• _Passage shown_
★ ★ ★ ★ ★ ★ ★

Demonstrating HumanTHOR: A Simulation Platform and Benchmark for Human-Robot Collaboration in a Shared Workspace
Chenxu Wang, Boyuan Du, Jiaxin Xu, Peiyan Li, Di Guo, Huaping Liu
TL;DR
HumanTHOR is an AI2THOR-based embodied simulator that enables real-time HITL human-robot collaboration in a shared workspace through VR interfaces. It provides a multimodal communication framework (image-text messages), a modular API suite, and a benchmark stack for everyday tasks (object-goal navigation and mobile manipulation) generated via scene priors. A preliminary user study with rule-based Frontier and Oracle baselines demonstrates that robot assistance improves performance and that the platform can differentiate robot capabilities and human trust. The system is designed to be scalable and extensible, supporting multi-robot setups, more complex tasks, and learning-based robot algorithms, thereby offering a practical testbed for HRC research and trust modeling.

★ ★ ★ ★ ★ ★ ★

• _Data excerpt_
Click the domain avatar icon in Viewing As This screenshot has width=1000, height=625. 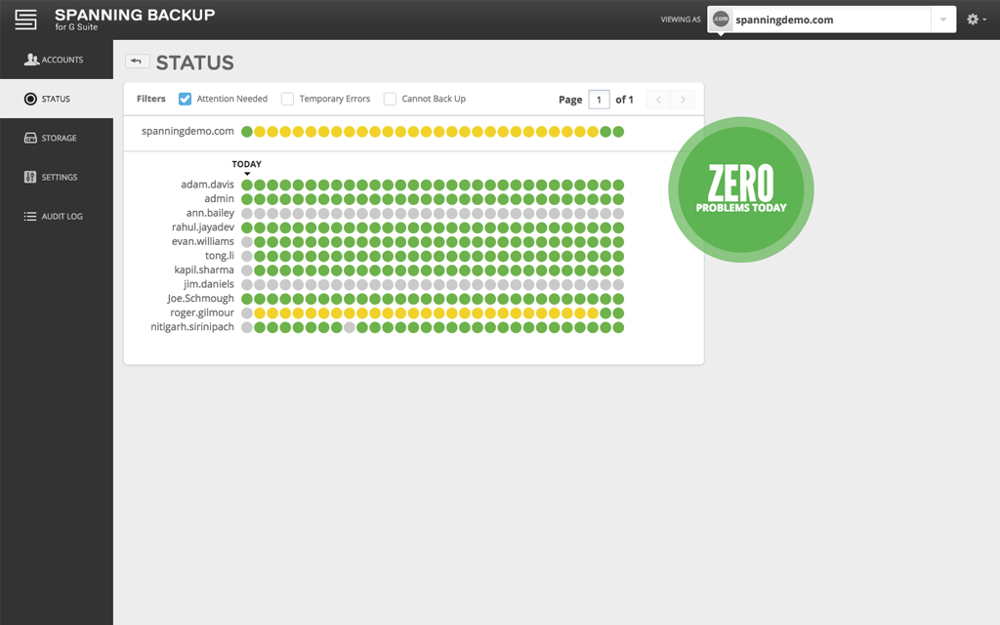pos(721,19)
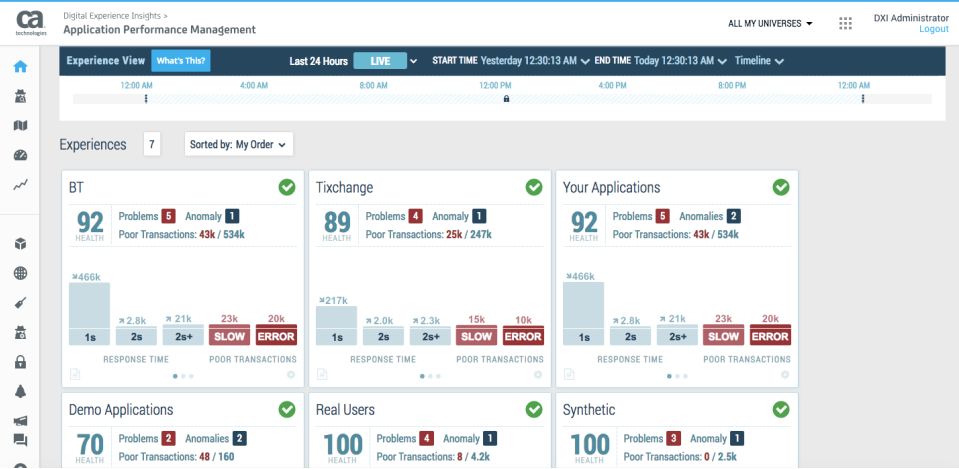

★ ★ ★ ★ ★ ★ ★

• _Request_
In the HumanTHOR summary, which two rule-based baselines were used in the preliminary user study?

• _Exercise answer_
Frontier and Oracle.